[Stored records]
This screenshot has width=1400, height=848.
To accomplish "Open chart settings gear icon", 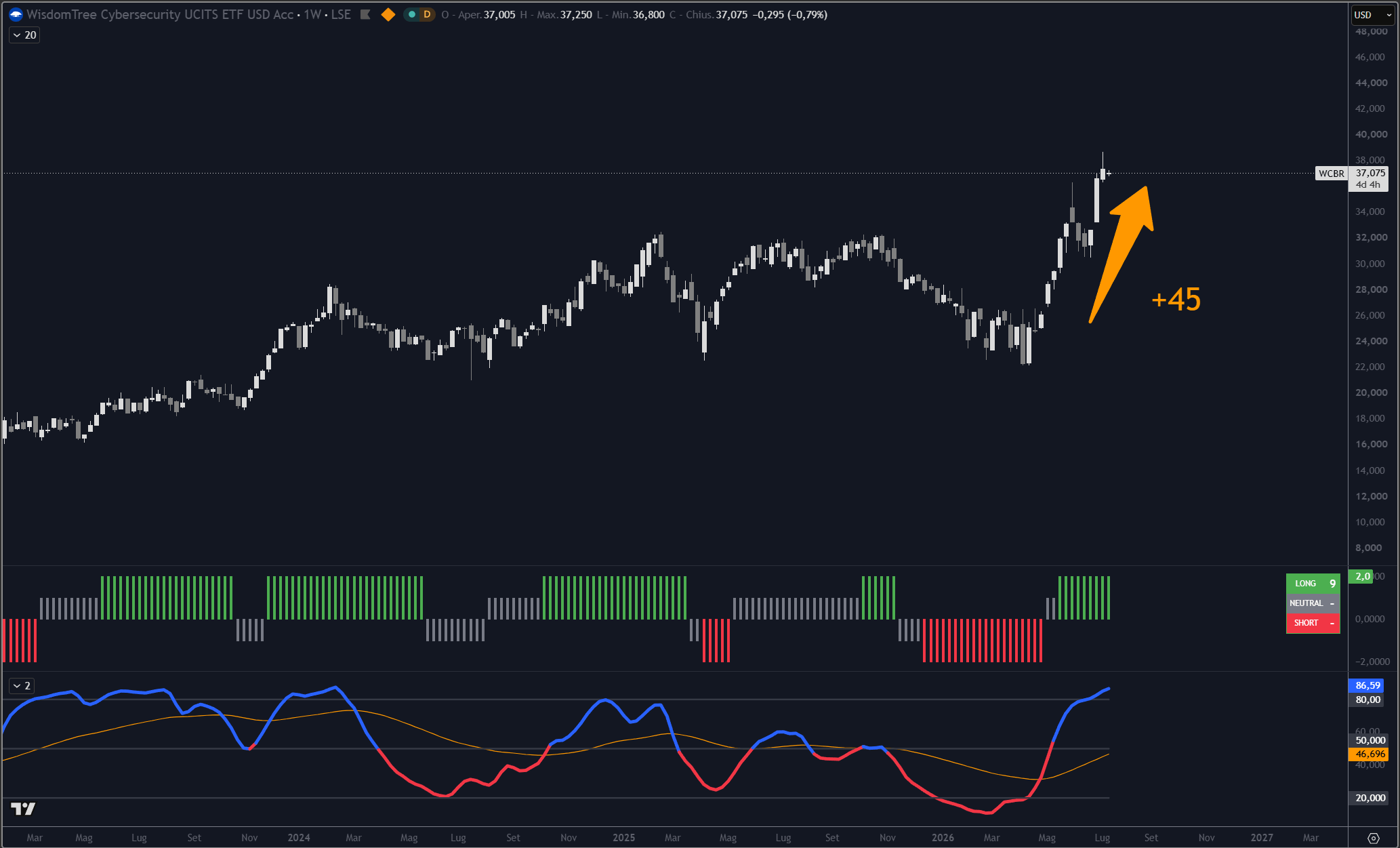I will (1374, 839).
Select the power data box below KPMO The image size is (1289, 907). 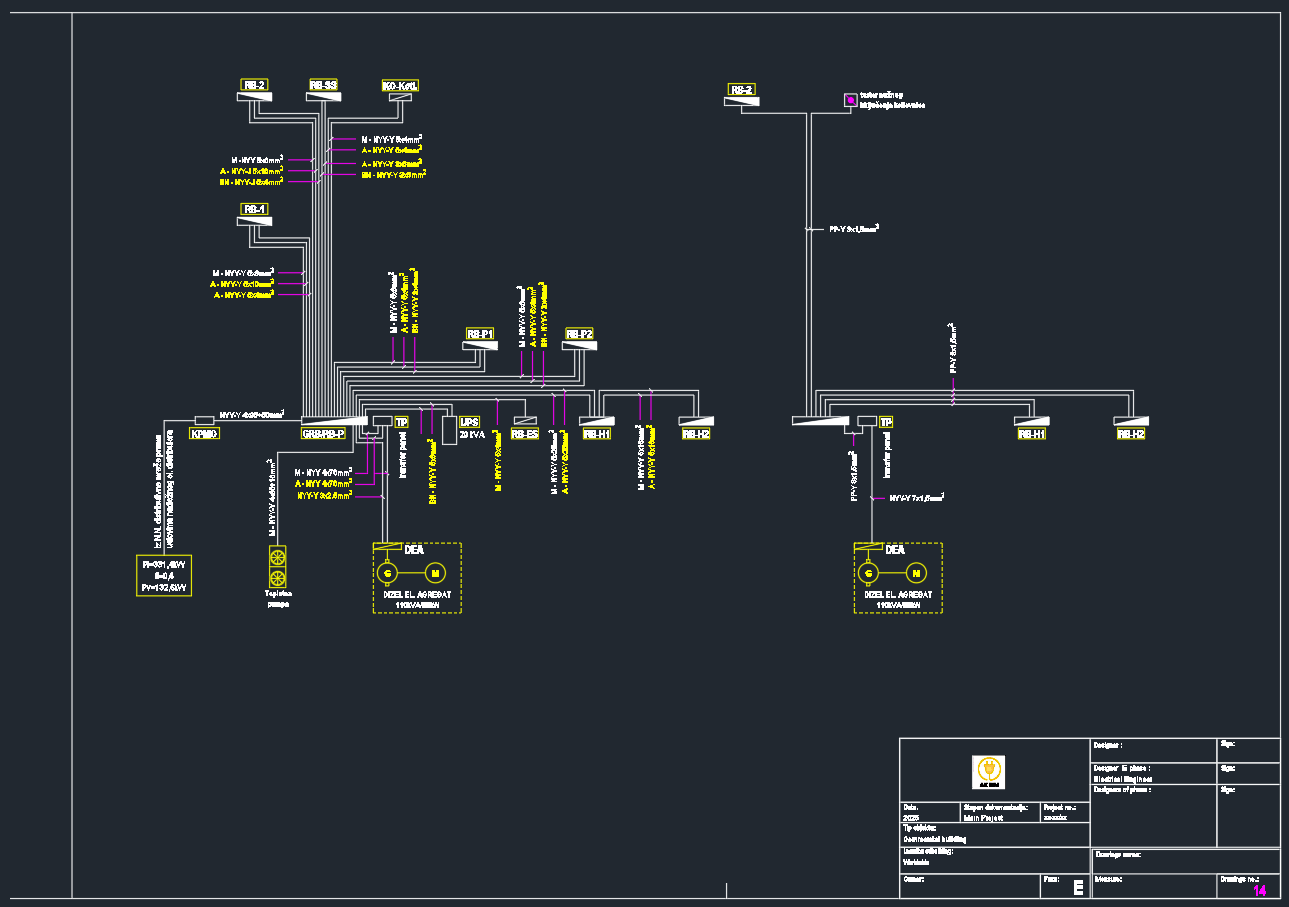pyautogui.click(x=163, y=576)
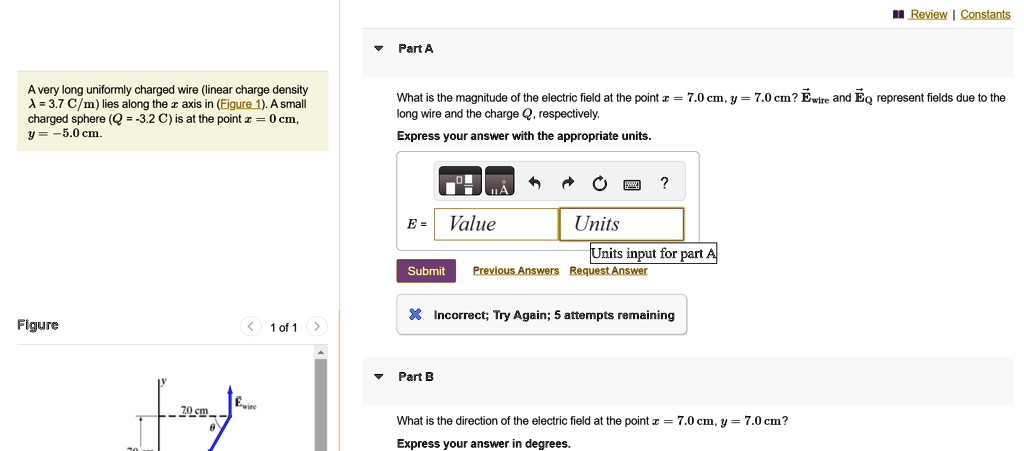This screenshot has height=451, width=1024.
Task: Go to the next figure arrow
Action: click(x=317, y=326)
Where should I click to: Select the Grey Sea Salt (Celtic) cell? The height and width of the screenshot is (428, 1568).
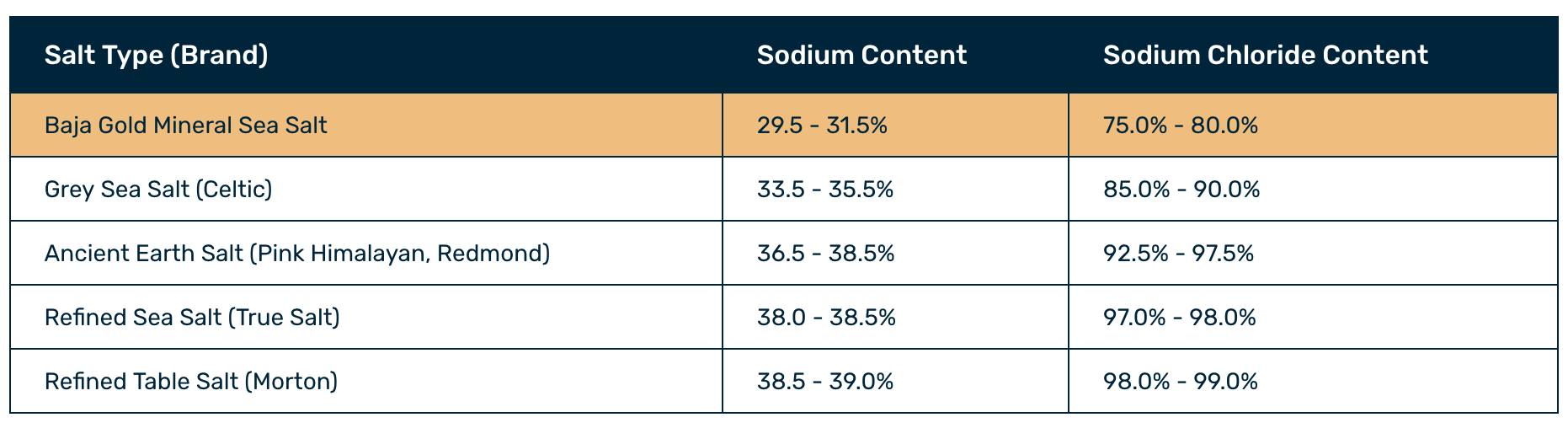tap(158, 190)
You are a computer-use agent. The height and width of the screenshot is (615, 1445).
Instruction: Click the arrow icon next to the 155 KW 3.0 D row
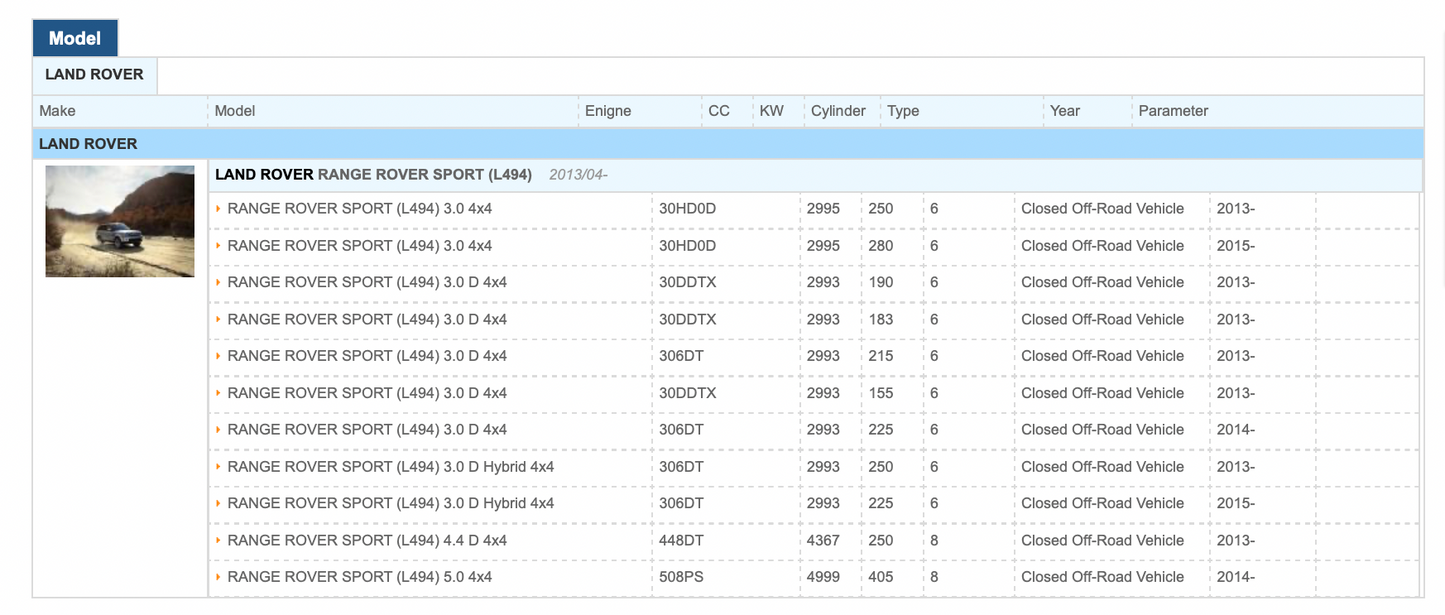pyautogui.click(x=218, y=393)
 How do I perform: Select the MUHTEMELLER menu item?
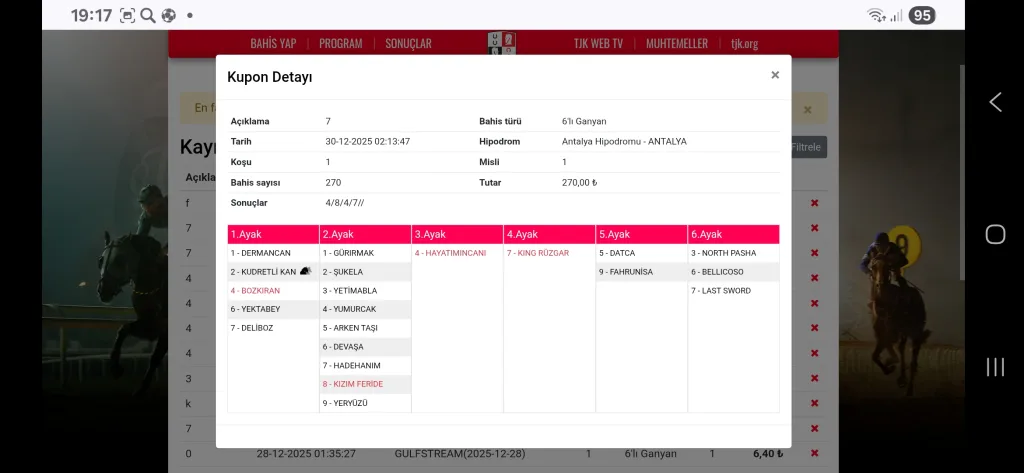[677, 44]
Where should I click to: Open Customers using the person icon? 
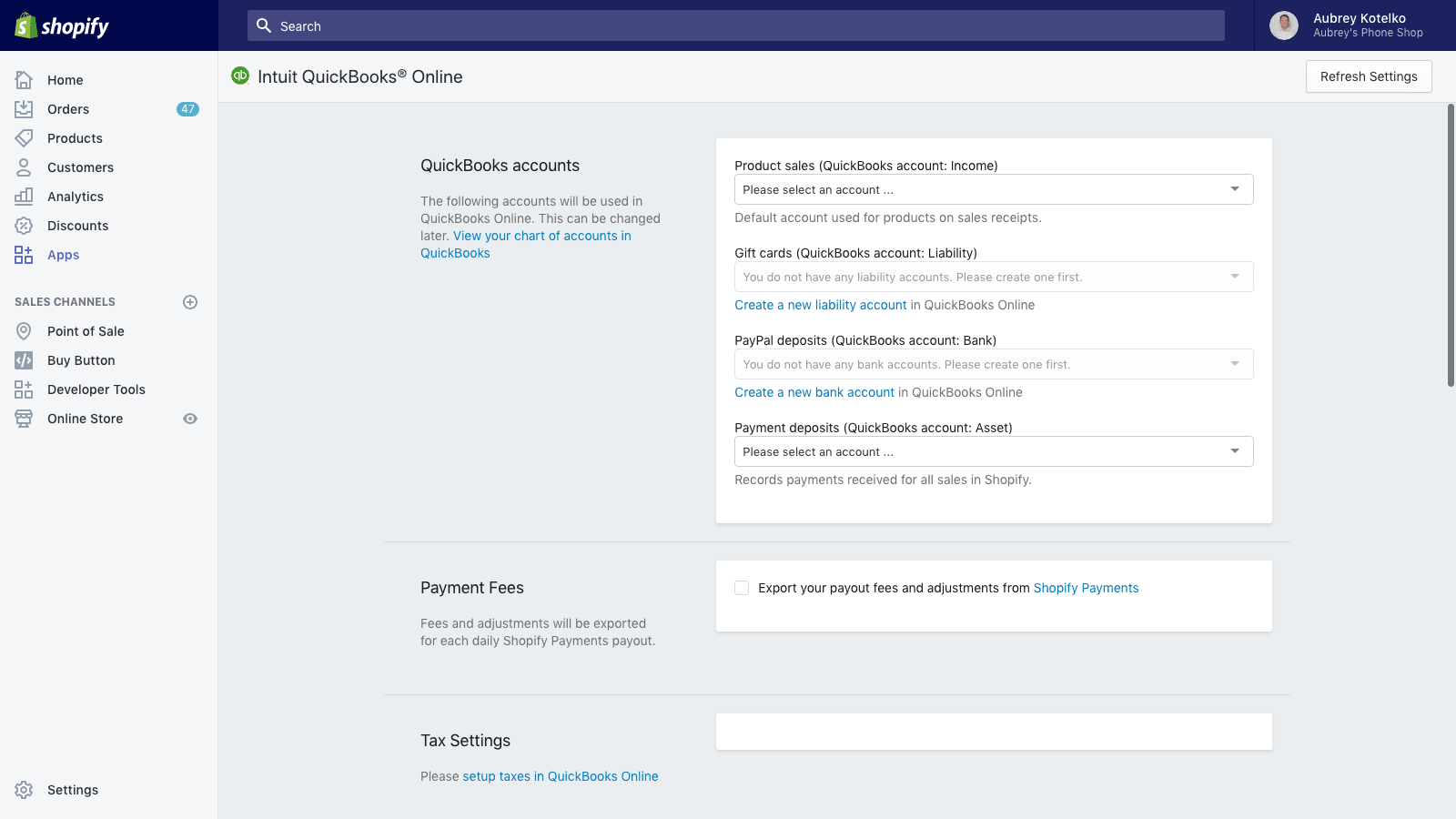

PROBLEM ▸ With pictures excluded, the lines running from the one containing "How do I perform: Select" through the last line of the records above are to be restated exactly and in full.

ANSWER BELOW ▸
 How do I perform: Select the MUHTEMELLER menu item?
[677, 44]
Where should I click to: Open Customers using the person icon? 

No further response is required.